Milli
irade, Referandum ve Demokrasi
18. yüzyılda yaşayan filozof,
Jeremy Bentham; "En iyi düzenin en çok sayıda kişiye en fazla mutluluğu
sağlayan düzen" olduğunu savunur. Bu tespit, yalnızca o söylediği için
geçerli değildir tabi. Sokakta eğitimli/eğitimsiz herhangi bir yurttaşa da
sorsanız, benzer şeyleri söyleyecektir.
Öyleyse demokrasi bilinci;
yalnızca beş yılda bir seçimlerde gerekli olan bir donanım değildir. Toplumdaki
karşılığını da arada bir test etmek gerekir. Bunun da en kestirme yolu,
doğrudan demokrasinin garantörü olan "referandum" seçeneğidir.
İsviçre örneğini incelerseniz; bize göre "eften püften şeyler" gibi
algılanan her şeyi referandum yoluyla halkın onayına sunmuşlardır. Hukuk ve
adaletin de yalnızca adliyede gerekli olmadığının farkında olmak gerekiyor.
Adolf Hitler Almanya'da %46 ile
iktidara gelmiştir ama çağın yüz karası olmuş, milletin ve devletin imajına
zarar vermiştir.
"Benden memnun musunuz" diye referandum yapsaydı, herhalde %46'yı
tekrar bulamazdı.
Bundan dolayıdır ki, halkın
nabzını sadece seçimden seçime tutmayı; demokrasi, hukuk ve insan haklarına
yakışmayan bir tutum olarak görüyorum.
"Acaba iktidarım sallantıda mı" diye endişe ederek anket
yapılabiliyorsa; aynı endişeyi ve tercihi de milletin tamamına referandum ile
sunmak, çağdaş/katılımcı/özgürlükçü/çoğulcu/şeffaf/hesap verebilir bir
demokrasinin gereğidir.
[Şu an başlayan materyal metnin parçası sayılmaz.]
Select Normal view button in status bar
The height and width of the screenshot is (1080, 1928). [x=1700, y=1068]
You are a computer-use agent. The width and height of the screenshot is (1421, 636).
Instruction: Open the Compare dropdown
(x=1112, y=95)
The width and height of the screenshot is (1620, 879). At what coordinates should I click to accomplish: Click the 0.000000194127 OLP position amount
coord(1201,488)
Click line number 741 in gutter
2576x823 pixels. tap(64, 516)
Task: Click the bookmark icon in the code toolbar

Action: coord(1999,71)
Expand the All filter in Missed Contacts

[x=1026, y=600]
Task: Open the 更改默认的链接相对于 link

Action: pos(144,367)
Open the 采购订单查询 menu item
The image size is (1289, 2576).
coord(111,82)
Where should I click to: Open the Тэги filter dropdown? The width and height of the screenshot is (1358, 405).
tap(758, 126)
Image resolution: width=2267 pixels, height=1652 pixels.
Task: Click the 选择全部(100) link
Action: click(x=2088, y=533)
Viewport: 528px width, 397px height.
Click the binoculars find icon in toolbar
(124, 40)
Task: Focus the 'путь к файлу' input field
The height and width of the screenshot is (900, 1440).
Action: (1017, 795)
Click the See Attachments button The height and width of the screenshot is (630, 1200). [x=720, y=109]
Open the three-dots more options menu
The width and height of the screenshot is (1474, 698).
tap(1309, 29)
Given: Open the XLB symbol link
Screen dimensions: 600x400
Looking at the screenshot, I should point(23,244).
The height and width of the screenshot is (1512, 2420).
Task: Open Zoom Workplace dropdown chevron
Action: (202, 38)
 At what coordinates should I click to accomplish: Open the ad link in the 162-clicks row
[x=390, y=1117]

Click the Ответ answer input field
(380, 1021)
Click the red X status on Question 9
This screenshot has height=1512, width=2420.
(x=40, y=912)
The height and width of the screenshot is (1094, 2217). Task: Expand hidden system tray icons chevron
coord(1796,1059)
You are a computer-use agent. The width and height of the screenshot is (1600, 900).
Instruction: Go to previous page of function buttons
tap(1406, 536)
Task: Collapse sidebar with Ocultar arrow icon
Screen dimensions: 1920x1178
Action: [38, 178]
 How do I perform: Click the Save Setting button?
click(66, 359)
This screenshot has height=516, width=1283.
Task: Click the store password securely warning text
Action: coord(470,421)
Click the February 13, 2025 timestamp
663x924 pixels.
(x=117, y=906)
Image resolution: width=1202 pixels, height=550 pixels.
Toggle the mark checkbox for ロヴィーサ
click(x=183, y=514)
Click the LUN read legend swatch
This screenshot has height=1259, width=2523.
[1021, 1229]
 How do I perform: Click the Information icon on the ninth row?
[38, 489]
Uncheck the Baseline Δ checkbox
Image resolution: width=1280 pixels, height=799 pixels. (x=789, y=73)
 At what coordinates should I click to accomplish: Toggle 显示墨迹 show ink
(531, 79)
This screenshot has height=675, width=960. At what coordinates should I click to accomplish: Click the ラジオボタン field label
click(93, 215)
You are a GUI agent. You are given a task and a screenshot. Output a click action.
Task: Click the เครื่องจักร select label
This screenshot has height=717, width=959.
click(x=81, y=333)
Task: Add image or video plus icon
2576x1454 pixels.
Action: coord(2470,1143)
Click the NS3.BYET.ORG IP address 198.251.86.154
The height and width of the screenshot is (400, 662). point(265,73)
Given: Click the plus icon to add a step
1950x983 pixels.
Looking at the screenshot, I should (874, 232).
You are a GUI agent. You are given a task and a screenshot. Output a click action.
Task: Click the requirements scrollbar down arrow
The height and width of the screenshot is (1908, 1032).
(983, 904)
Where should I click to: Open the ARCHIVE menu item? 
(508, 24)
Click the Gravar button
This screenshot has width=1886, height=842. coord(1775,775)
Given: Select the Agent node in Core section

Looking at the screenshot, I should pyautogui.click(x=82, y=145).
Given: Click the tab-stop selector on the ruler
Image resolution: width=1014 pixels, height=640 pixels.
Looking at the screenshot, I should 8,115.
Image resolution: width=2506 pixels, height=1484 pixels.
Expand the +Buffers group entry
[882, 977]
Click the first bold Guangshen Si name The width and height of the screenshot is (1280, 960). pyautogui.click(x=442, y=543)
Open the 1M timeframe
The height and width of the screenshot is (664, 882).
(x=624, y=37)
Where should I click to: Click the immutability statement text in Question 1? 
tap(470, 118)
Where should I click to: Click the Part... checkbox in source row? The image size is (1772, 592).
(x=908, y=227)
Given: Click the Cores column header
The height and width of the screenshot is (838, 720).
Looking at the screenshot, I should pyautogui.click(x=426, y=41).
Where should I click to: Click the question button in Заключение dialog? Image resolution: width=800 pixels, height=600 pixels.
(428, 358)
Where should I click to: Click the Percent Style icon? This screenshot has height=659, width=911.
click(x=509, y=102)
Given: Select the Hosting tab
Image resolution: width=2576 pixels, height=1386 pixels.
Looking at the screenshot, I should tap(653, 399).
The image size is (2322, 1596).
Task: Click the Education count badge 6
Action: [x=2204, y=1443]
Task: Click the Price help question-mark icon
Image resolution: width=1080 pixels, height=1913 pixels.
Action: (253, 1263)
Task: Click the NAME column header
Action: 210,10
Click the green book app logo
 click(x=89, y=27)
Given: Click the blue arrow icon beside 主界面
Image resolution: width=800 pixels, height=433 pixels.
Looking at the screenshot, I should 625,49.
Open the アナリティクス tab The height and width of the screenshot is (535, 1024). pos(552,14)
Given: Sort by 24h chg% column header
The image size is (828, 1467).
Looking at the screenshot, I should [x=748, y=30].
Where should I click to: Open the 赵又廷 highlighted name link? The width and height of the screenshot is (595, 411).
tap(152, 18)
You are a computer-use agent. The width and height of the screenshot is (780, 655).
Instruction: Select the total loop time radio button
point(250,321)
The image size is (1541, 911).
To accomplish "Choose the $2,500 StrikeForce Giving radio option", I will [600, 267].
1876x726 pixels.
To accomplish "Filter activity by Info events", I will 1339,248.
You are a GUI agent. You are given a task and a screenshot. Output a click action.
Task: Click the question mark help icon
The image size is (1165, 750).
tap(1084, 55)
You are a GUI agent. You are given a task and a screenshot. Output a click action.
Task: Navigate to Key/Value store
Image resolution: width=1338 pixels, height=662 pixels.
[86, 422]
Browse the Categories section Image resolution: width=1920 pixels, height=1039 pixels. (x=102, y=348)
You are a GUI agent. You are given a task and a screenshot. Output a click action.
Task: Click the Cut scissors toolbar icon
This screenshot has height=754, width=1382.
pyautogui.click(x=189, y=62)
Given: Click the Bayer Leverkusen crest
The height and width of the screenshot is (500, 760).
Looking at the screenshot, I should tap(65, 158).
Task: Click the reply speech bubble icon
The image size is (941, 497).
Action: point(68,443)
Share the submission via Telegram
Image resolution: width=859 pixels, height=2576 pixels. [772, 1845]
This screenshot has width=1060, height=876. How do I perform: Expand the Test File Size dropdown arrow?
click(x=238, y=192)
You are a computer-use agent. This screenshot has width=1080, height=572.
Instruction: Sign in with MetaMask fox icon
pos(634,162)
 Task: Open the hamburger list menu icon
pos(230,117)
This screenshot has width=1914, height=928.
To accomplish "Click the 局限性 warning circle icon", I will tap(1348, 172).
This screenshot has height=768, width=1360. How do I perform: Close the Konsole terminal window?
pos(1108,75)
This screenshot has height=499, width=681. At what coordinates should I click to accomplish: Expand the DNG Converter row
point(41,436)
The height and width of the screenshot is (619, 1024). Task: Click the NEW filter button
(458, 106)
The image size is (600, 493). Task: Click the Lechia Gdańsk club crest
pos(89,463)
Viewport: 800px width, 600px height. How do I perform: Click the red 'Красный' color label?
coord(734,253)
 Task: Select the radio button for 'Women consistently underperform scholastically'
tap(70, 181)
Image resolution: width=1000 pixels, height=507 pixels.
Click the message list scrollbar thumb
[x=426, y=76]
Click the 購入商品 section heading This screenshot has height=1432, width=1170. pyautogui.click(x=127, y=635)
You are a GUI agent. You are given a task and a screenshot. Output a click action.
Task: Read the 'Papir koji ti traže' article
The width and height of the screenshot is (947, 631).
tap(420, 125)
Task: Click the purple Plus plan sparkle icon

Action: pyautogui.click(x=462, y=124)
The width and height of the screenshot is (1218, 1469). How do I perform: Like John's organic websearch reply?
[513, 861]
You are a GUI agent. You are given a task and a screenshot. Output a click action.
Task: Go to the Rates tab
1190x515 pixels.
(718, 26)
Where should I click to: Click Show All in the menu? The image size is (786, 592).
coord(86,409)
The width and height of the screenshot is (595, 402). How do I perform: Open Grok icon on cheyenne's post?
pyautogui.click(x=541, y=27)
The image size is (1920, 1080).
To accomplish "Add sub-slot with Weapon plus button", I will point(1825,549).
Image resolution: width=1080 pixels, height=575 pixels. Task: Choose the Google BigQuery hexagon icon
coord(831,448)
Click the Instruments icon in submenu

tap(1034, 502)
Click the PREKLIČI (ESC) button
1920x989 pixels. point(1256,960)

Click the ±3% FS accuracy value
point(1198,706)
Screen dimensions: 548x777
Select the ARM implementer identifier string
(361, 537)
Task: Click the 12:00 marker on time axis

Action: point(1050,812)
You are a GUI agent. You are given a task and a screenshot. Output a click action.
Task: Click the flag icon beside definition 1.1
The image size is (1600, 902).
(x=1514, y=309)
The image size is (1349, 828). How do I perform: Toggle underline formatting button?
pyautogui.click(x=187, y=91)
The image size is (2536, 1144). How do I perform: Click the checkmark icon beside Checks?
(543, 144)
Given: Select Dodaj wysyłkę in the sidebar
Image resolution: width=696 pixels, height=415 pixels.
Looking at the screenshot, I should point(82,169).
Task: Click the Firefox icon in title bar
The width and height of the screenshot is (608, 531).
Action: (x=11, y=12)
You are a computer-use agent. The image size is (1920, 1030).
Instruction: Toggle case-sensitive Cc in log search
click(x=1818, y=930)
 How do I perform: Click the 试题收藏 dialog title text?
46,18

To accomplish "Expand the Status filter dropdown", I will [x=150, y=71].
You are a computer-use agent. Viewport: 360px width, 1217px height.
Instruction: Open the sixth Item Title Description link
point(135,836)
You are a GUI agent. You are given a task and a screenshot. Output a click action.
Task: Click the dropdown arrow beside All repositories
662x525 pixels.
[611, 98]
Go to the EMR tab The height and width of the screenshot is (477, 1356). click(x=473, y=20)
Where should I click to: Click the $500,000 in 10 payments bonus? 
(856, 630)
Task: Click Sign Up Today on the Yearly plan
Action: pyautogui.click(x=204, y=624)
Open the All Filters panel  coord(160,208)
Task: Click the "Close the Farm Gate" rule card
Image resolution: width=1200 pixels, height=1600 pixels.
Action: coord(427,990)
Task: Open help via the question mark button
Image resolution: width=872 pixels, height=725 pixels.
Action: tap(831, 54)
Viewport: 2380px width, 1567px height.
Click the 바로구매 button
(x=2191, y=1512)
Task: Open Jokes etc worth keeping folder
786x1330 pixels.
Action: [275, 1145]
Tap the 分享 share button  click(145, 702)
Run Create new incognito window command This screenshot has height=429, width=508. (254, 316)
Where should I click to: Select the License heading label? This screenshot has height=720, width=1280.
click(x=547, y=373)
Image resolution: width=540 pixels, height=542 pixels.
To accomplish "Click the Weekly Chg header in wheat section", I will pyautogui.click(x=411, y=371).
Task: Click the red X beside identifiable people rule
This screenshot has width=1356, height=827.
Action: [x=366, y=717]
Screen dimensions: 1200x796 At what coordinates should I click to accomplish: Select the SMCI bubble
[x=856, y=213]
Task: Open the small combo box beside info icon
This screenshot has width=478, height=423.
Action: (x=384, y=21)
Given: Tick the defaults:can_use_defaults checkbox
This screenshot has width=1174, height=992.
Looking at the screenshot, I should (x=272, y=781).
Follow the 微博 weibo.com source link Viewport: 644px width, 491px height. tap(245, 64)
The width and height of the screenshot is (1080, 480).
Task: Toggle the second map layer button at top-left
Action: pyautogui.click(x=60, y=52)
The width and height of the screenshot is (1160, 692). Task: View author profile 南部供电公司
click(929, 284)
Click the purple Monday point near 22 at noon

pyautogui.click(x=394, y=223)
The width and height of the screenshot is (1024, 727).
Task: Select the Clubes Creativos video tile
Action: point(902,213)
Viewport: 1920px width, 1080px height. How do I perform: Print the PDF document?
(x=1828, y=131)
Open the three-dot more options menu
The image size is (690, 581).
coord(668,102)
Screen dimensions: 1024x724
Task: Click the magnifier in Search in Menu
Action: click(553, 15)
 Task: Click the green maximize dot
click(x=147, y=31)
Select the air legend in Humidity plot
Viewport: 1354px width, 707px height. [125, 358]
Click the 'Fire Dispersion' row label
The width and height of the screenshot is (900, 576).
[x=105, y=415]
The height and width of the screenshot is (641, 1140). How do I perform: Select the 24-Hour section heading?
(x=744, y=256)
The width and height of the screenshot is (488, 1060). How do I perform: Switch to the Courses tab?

Bizim demokrasi serüvenimizde, hangi konularda referandum
yapılmış, kaç kez yapılmış diye sorgularsanız, yetersizliği gözlemlersiniz.
İki yıllığına yönetim kurulunu
belirleyen bir dernek bile, gerektiğinde olağanüstü genel kurul toplantısı
yapabiliyor.
Yani sözün kısası;
"milletin çoğunluğu mutlu mu, kendini güvende hissediyor mu, yönetimden
memnun mu, genel seçim istiyor mu" diye referandum yapılmasını, bir
yurttaş olarak öneriyor ve talep ediyorum.
"Egemenlik kayıtsız şartsız milletindir" diye astığımız tabelaya
inanıyor ve milletin iradesine güveniyorsak, sık sık referandum yapmamanın,
haklı, mantıklı ve yasal bir gerekçesi ne olabilir ki?
Tercihte millet iradesine, inanç
sorgulama ve dayatma konusunda da Allah'ın işine karışmamak gerekiyor.
Daha barışçı bir evren, daha
kalkınmış bir ülke, daha mutlu bir birey için ne yapılsa azdır. Eskiden, okul
ve koğuş lavabolarına “Nasıl bulmak istiyorsan, öyle bırak” diye uyarı levhası
yazarlardı. Biz bulduğumuzdan daha iyisini bırakalım.
Elimizden geleni, yarınlara havale etmeyelim.